Bioprinting, up to now largely limited to costly, specialized machines, could get a significant boost from a standard 3D desktop printer. By modifying a standard 3D desktop printer, researchers at Carnegie Mellon’s College of Engineering have created a large-volume extruder 3D printer that can print significant tissue scaffolds while maintaining high quality.
“Rather than a fiery, passion-driven hunt for something clever, we realized a long time ago that the easiest route to good bioprinting wasn’t reinventing the wheel,” said one of the researchers, TJ Hinton, a Postdoctoral Fellow.
Besides Hinton, the research team included Kira Pusch, a recent graduate of CMU’s Materials Science & Engineering program, and Adam Feinberg, Associate Professor of Materials Science and Biomedical Engineering. The scientists took the concepts and software already applied to plastic 3D printers and directly applied them to bioprinting.
PrintrBot Simple Metal modified with the LVE for FRESH printing. The build plate of the printer holds a Petri dish of FRESH support bath into which the needle is lowered to perform printing.
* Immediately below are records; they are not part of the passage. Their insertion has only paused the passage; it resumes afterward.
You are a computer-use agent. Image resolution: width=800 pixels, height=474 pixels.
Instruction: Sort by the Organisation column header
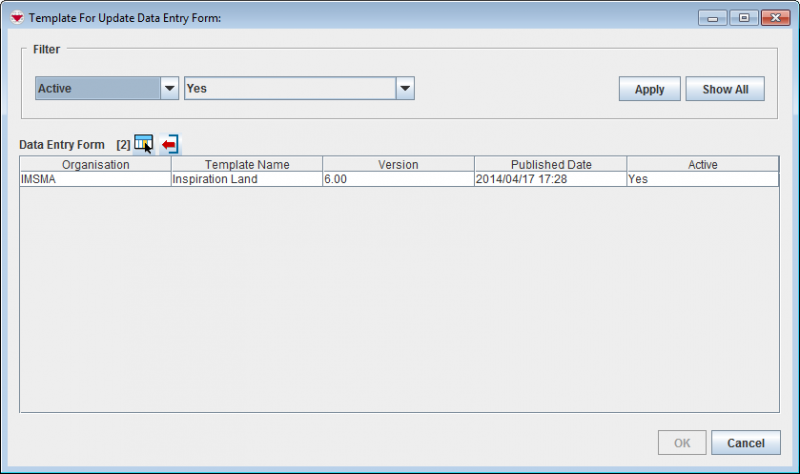[96, 164]
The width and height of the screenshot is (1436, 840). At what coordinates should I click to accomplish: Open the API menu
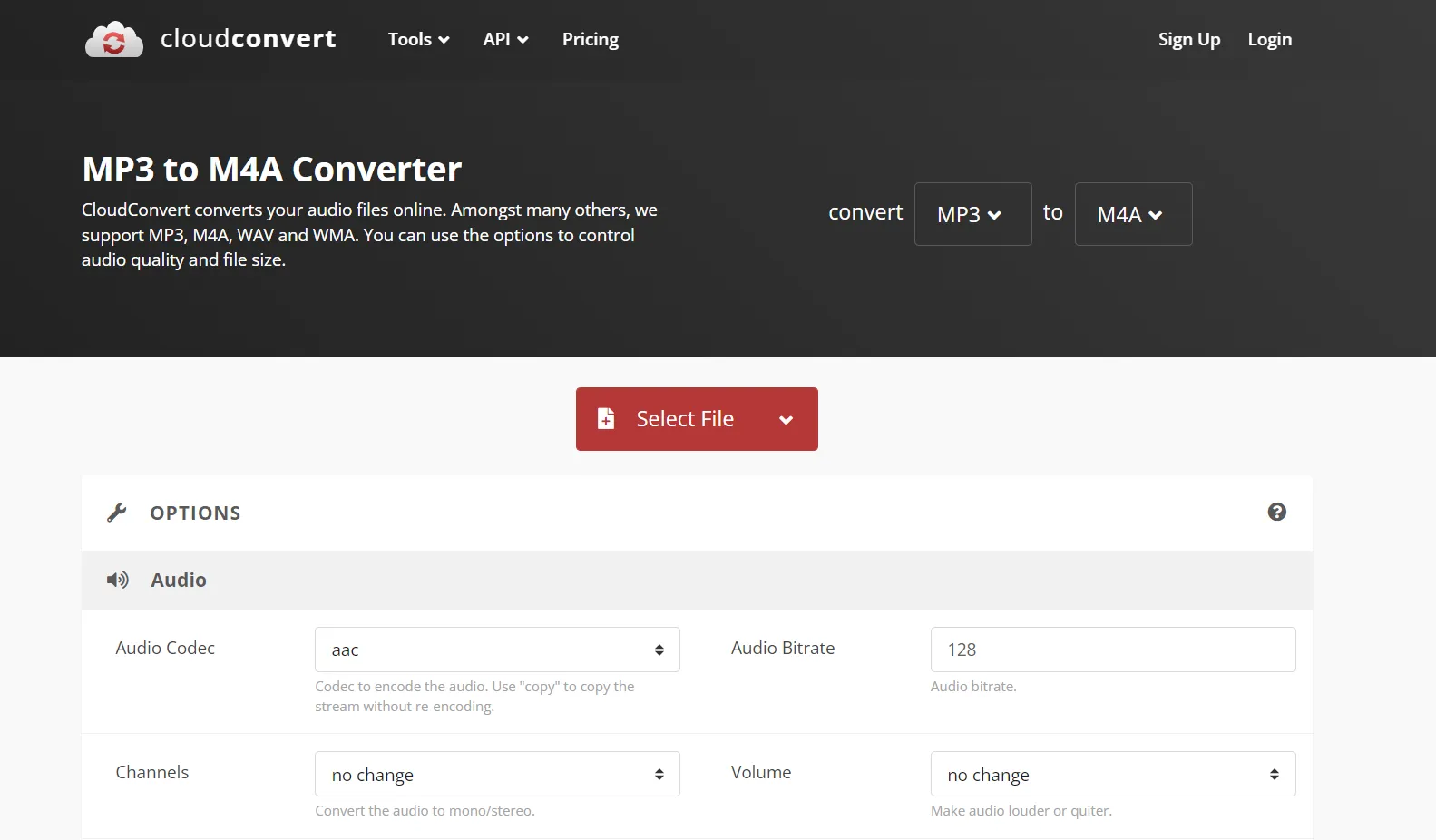(505, 40)
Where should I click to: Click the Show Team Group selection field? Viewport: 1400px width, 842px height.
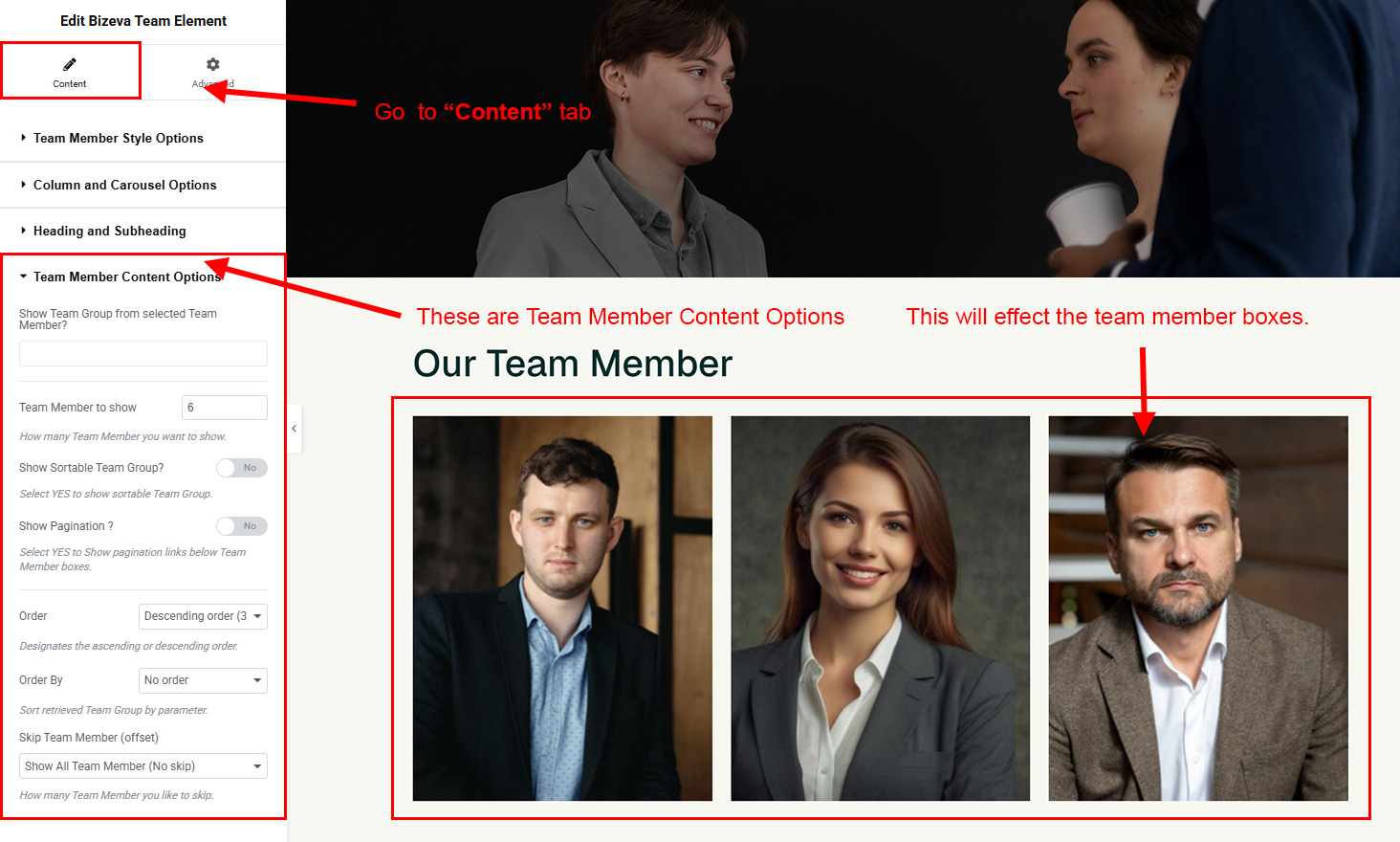coord(143,353)
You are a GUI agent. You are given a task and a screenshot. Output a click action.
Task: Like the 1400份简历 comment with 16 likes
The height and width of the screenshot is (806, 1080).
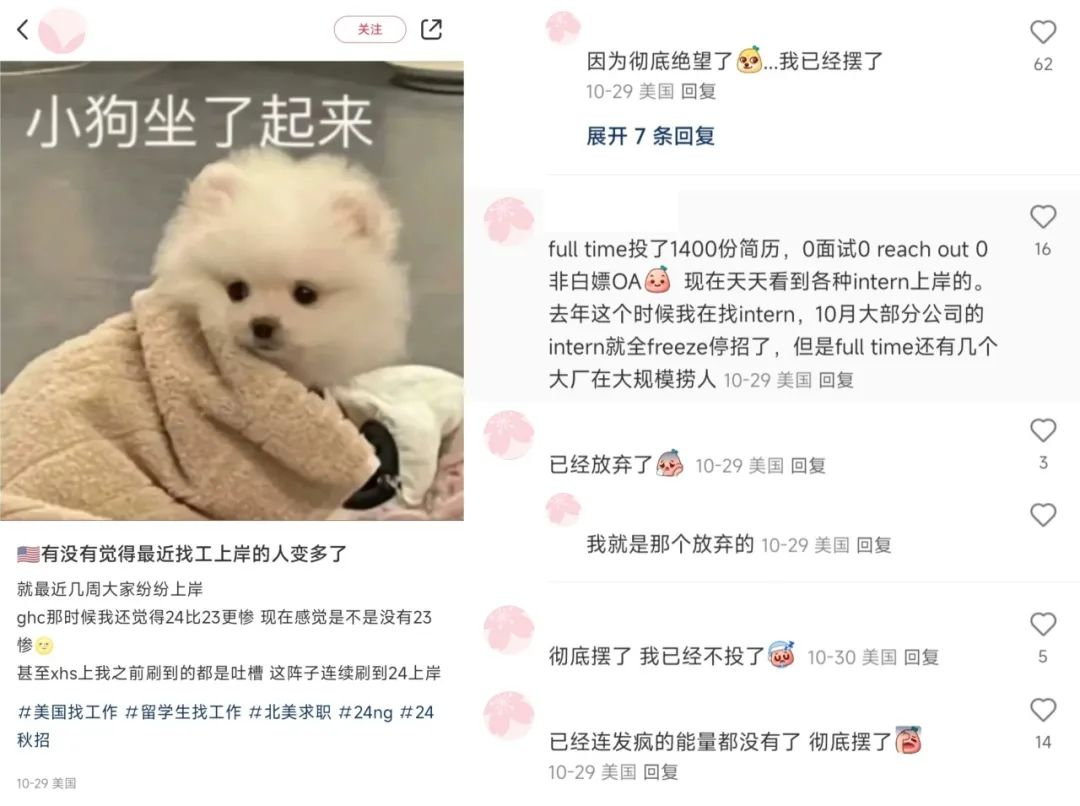coord(1043,217)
The Bowden tubing, comprised of polyurethane and acquired online from Grainger, separates the 60 mL disposable syringe (here containing Alcian-Blue-dyed alginate) from the needle, allowing the 3D printed LVE core to be mounted to the frame of the PrintrBot as shown. The LVE leadscrew is also driven by the stock NEMA 17 stepper motor that came with the PrintrBot. The stepper motor has simply been removed from the stock hot end assembly and screwed into the LVE assembly as shown; no other alterations to the motor are required for this set up. Credit: Carnegie Mellon University
Presently, most 3D bioprinters cost $10,000 to $20,000 and are closed-source. By contrast, the open-source printer developed by the Carnegie Melllon researchers gives engineers the ability to build their own 3D printer for less than $500.
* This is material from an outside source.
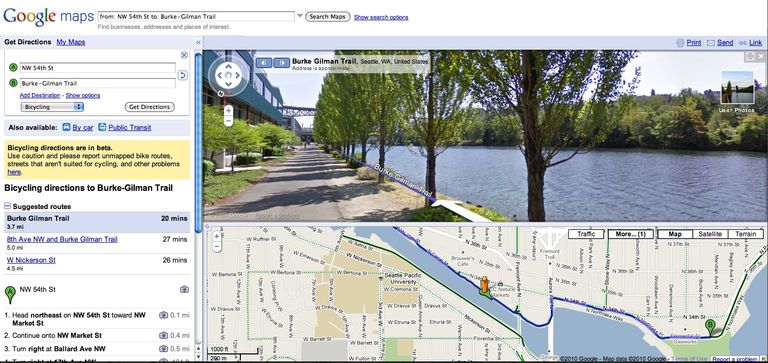Click the Street View compass navigation control

pyautogui.click(x=228, y=75)
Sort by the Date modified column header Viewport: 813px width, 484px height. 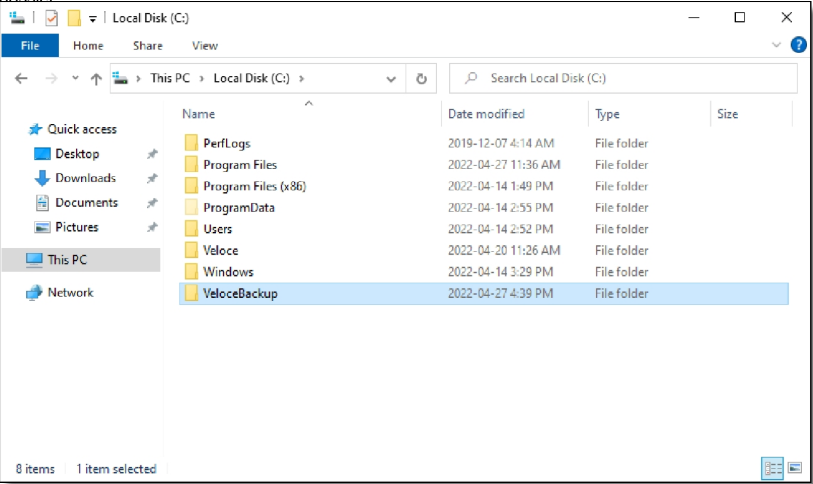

“We really tried our absolute best to create a design that anyone could 3D print at home and get great results with,” said Hinton. “It takes a surprising amount of time to create a design that fits this bill of requirements.”
The final product was a large, volume syringe pump extruder that worked with almost any open source, fused deposition modeling (FDM) printer. Feinberg, Pusch and Hinton decided to keep their breakthrough as open source to ensure anyone could build their own model and pursue research.
“If we were to protect our design, it would never have a chance to help anyone without us commercializing it,” said Hinton. “The design contributes more to the community we are all a part of.”
Additionally, the bioprinter was given the ability to start and stop extrusion on a dime. It was also given the capability to give users six times the volume of ink to use and print quickly with accuracy and retraction.
“We haven’t yet printed something that uses all 60 mL of its ink volume, but that may happen soon,” said Hinton. “What’s really awesome about this design is that it’s a super-rigid Bowden system; furthermore, on a machine like an Ultimaker or a Makerbot-style cartesian machine, we could see printing speeds four to five times higher than any other bioprinter, and we wouldn’t sacrifice accuracy or volume.”
Thus far, they have taken MRI images of coronary arteries and 3D images of embryonic hearts. They have printed these from materials such as collagens, alginates and fibrins, but the challenge with these soft materials is that they can potentially collapse under their own weight. In response, the researchers developed a method that printed the fragile materials inside a support bath material that would print one gel inside of another gel. This allowed them to position the material as each layer was printed.
Credit: Carnegie Mellon University
The system uses alginate, a biomaterial for 3D printing, and the lab’s Freefom Reversible Embedding of Suspended Hydrogels (FRESH) technique. This technique allows the support gel to melt away by heating to body temperature, which does not damage the biological molecules or living cells. The group hopes to incorporate real heart cells into the 3D printed structures and create scaffold for contractile muscle.
The researchers are excited to inspire people to use this for prototyping at home, adopting 3D and CAD-based design tools and making objects.
“We hope anyone who wants to play with things like gels, rubbers, epoxies, and other fascinating materials can do the same exact prints as someone rapid prototyping on their desktop 3d printer, because, remember, all of these desktop printers are already capable of this modification,” said Hinton.
These researchers hope that their design and innovation prods the way for newfound information.
“We designed this machine to evolve with users, and we hope whatever isn’t yet optimized will quickly be found by adopters of the design,” said Hinton.